O futebol tem seu aspecto democrático. Roberto da Matta chegou a publicar um livro sobre o tema: “Universo do Futebol: Esporte e Sociedade Brasileira”. Segundo ele, essa modalidade no Brasil remete a uma igualdade que contrasta com nossa vida real, hierarquizada, onde a cultura do “você sabe com quem está falando?” prevalece.
No campo de jogo não tem Gilmar Mendes nem Alexandre de Moraes para fazer valer algum subterfúgio que impeça um time ou outro de ganhar. O juiz é o ‘natural’, está no gramado junto com os jogadores.
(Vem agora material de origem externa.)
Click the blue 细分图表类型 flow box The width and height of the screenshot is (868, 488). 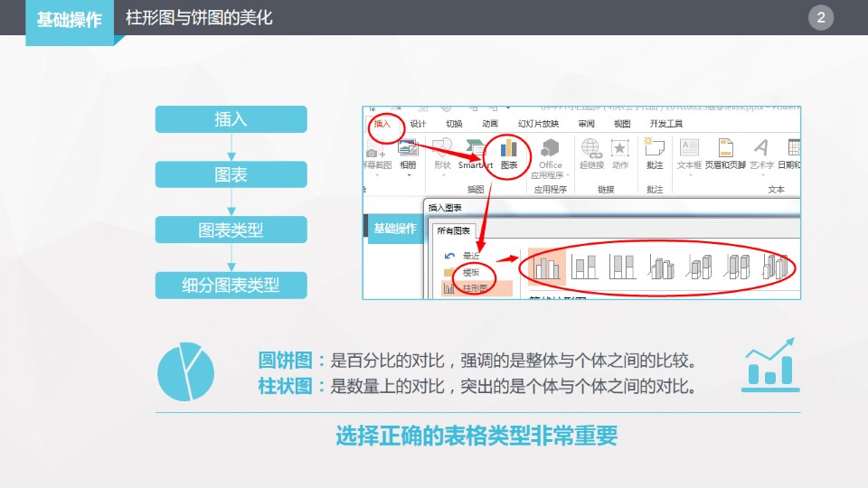pyautogui.click(x=231, y=286)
Todos eles, independente de sua classe social, possuem o mesmo estatuto para participar da partida.
Claro que existe o aspecto do ‘fora do campo’ e não são poucas as narrativas de jogadas obscuras envolvendo a FIFA, a organizadora do torneio mundial de seleções. Afinal, o grau de engajamento das populações com a competição é elevado à décima potência, a audiência é enorme. Campo para manipulação existe, ainda mais com a proliferação de casas de apostas rodeando a copa.
Além disso, as torcidas usam o espaço de manifestação para dar apoio aos seus países em meio a disputas geopolíticas no mundo. O suporte ao time se confunde eventualmente com o grito de guerra, um outro componente do futebol. Cantados por seus jogadores em campo antes das partidas, as letras dos hinos nacionais majoritariamente retratam o ambiente da batalha, do sacrifício e da morte (2).
A disputa por mais civilizada que seja, onde as regras e os procedimentos inibem a prática da violência desmedida, implica a busca da prevalência de um sobre o outro. Humberto Maturana provavelmente veria nisso um espaço de exaltação da guerra.
Sou menos sombrio ou mais iludido nessa abordagem e me divirto com as partidas. Apesar de reconhecer o caráter beligerante e da dinâmica da escassez do esporte, entendo que o aspecto lúdico da brincadeira e da convivência que permeia o jogo suplanta a negatividade da simbologia guerreira e do uso que se faz da manipulação de massas para fins escusos.
Também podemos torcer para os países democráticos demonstrarem alguma resistência, pelo menos simbólica, ao avanço dos regimes autocráticos no mundo. É uma outra diversão acompanharmos o desempenho dos times seguindo o critério dos institutos que medem a democracia no mundo. As democracias estão vencendo as autocracias? Os resultados no campo podem renovar nossa esperança. Mas pode vir um mau agouro.
Posso dizer ainda que assistir às partidas é prazeroso, mas que jogar futebol como brincadeira é muito melhor. Como Camus, além (ou aquém) de brincar, tenho a oportunidade de observar o comportamento humano no campo de jogo. Do alto dos meus 61 anos, ainda pretendo jogar minhas peladas por um bom tempo. Como bom democrata, prezo a boa amizade que usufruo em torno do meu campinho.
Notas
(1) Cf. Todd, Olivier. Albert Camus: uma vida.